Sassoon freely admits that he is drawn to highly finished, technically accomplished work: “My taste is for the shinier, smarter type of porcelain, glassy, silver object. I am personally not so interested in asymmetrical volcanic firings and seeing how a piece of ceramic can lean one way in the kiln. I like things that, when they exit the kiln, are pretty much as the artist intended.”  It also suits him to show work within a context where art and architecture also play a role: “One of the keys to collecting is that if you want to mix things, they must be of a similar quality.  The architecture is just as much part of the collecting as anything else. I always thought that having paintings by Rubens and furniture by Chippendale on the other stands in the show was quite good company!” In this way, he wants visitors to his stand not to be impressed by his own curation but already dreaming of the spaces they have at home waiting to be enhanced by his art works.

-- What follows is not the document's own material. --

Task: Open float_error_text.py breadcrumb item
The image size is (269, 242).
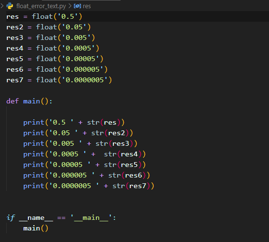Action: point(41,6)
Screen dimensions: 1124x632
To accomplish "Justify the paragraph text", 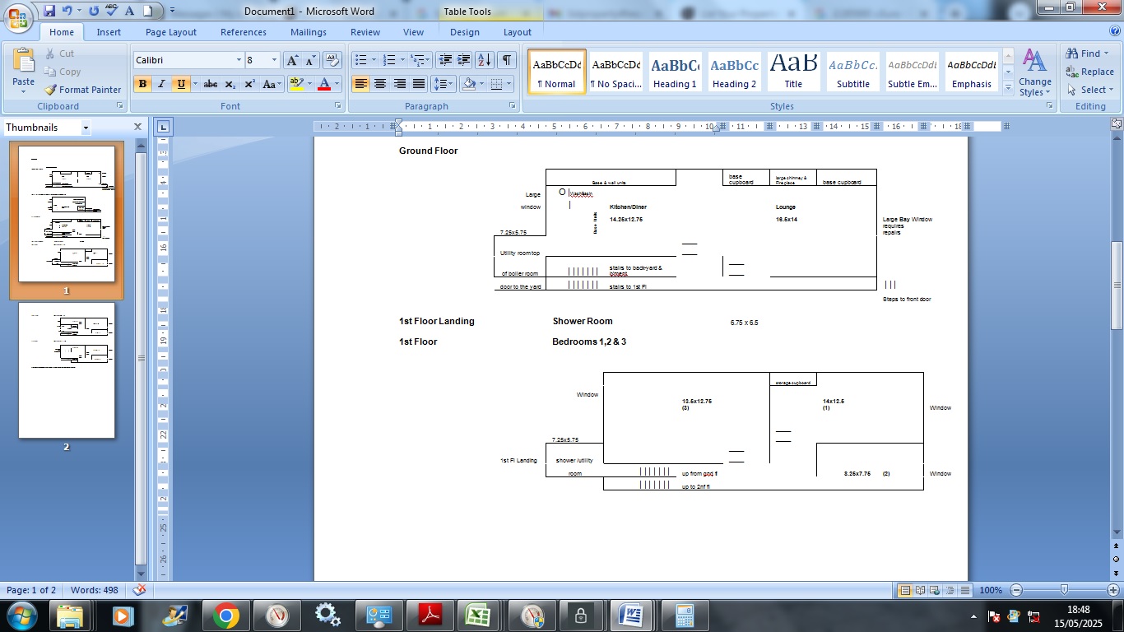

Homeland Britain, 2020 Bouke de Vries
Courtesy of Adrian Sassoon

Sassoon insists that his choices are personal and aesthetic and not influenced by a desire to be fashionable or politically correct. Many of his artists are women, but many are not. Similarly, although through his career he has seen the prestige and popular appeal of ceramics rise tremendously, for Sassoon you feel this recognition of value comes as no surprise - indeed his mother collected contemporary ceramics when he was a child. Most recently Sassoon has taken on a young Korean artist, Woosun Cheon, who works with fine strips of metal to create intricate soldered vessels inspired by ceramic forms. Sassoon comments, “They are beautifully finished. They cast shadow in a way that is remarkable. And it is unlike anyone else’s work. That is the relieving thing. We want things to be in the definite style of an artist.”

What thrills him as a dealer is that clients in their nineties are still coming to his stand to check out the latest new piece. Each is a distinct contribution to the history of transformation in that primary material.